Channel class mapping in semantic segmentaiton

I’m using the deeplab Mobilnet pre-trained model for semantic segmentation where I have 4 classes. The prediction of my model is [batch_size,num_classes, H, W] and to calculate the loss I have made my ground truth of the same dimension having 4 binary masks and using the CrossEntropyLoss function.I want to know which channel,the prediction corresponds to which class?, and also I’m getting a massive loss of about 5000 for 1 epoch during training. Can anyone help me? Thanks!

The channel index corresponds directly to the class index and you are defining it by creating the targets.
I.e. the logits of output[:, 0] will correspond to class0, output[:, 1] to class1, etc.
You can of course change the mapping by creating the target indices in the desired order.
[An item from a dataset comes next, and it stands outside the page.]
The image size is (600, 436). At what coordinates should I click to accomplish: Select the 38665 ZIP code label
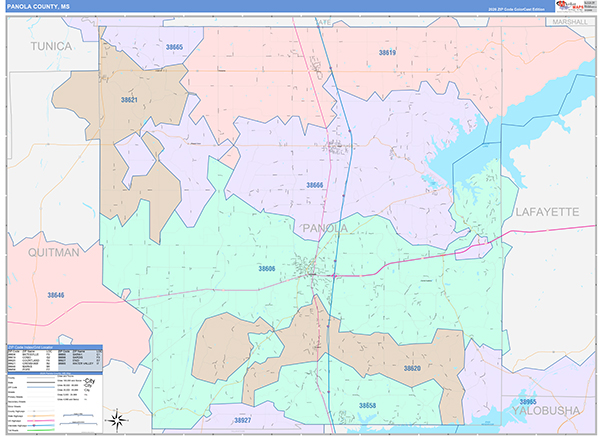pos(174,47)
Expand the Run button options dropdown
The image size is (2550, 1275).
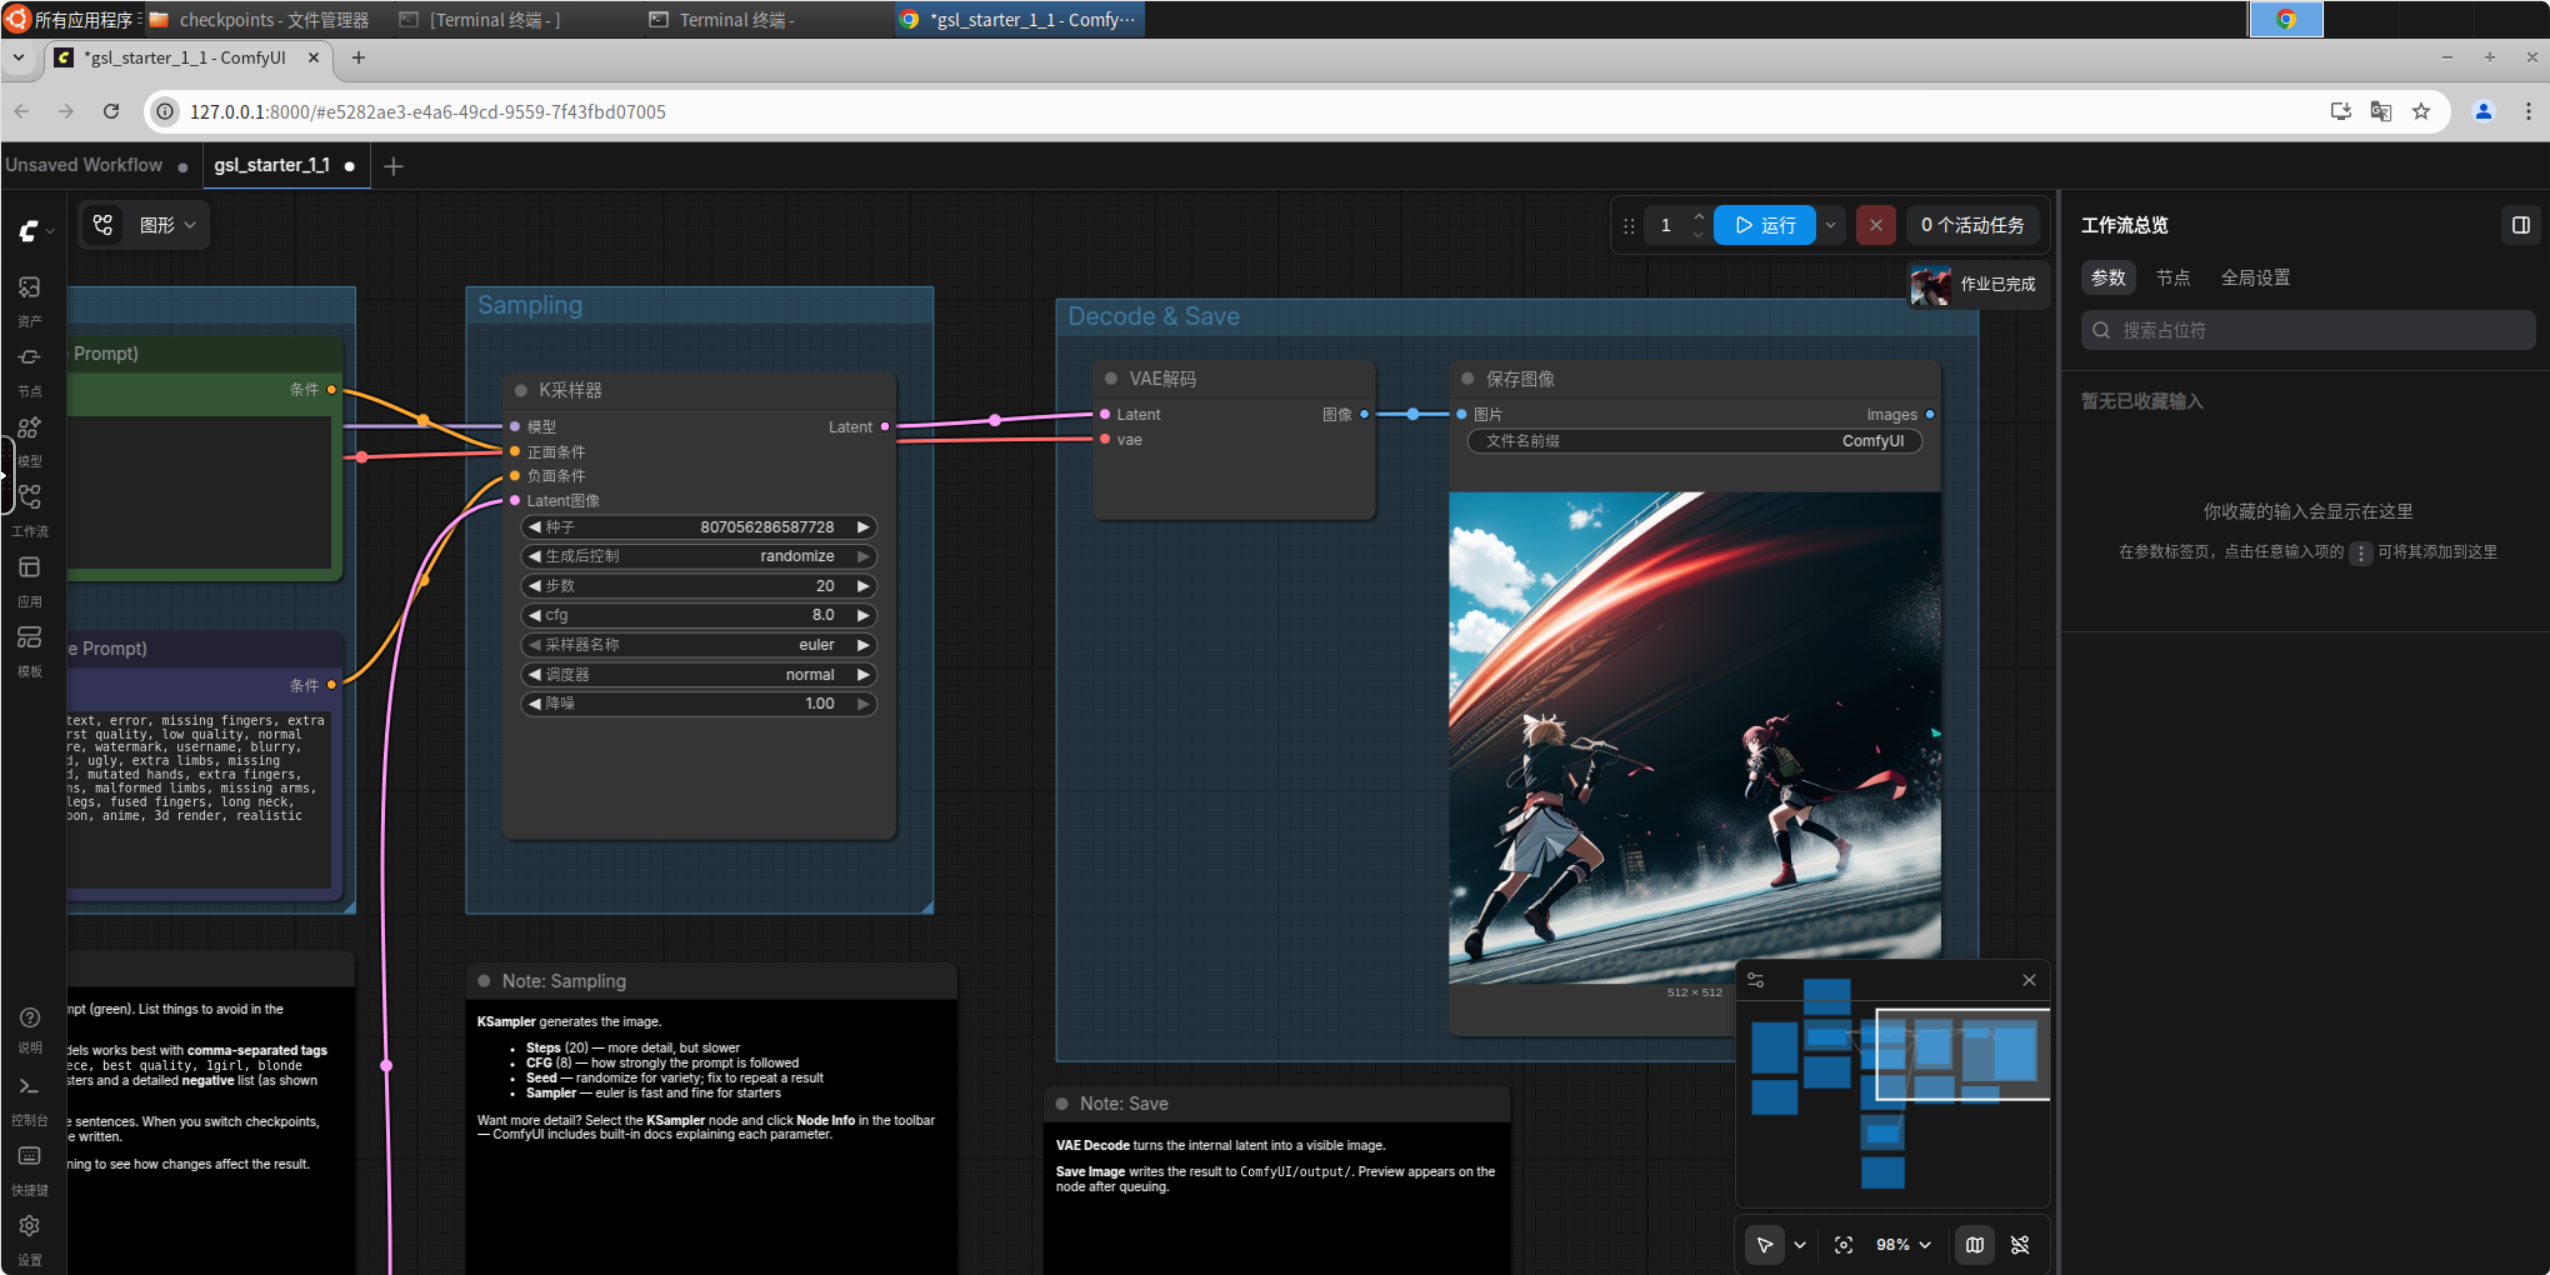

To make the model return 4 classes,.I have changed the last classifier layer from 22 to 4.
For example, if my classess are background, person, car and licence plate, I took the rgb mask and converted it into 4 binary mask, one for each class. Here I made sure that all targets have the same order of channels i.e. first channel is background, then person then car and then license plate. This is what is meant by defining the order in the targets sir? And will the model return the output in the same order? Thanks!

Yes, you are defining the order of the targets and the model doesn’t have any knowledge which class corresponds to which index as it just tries to learn the mapping between the input and the target.
If you define that e.g. the background class corresponds to class0 (and thus also the 0-th channel of the model output) the model will try to learn it.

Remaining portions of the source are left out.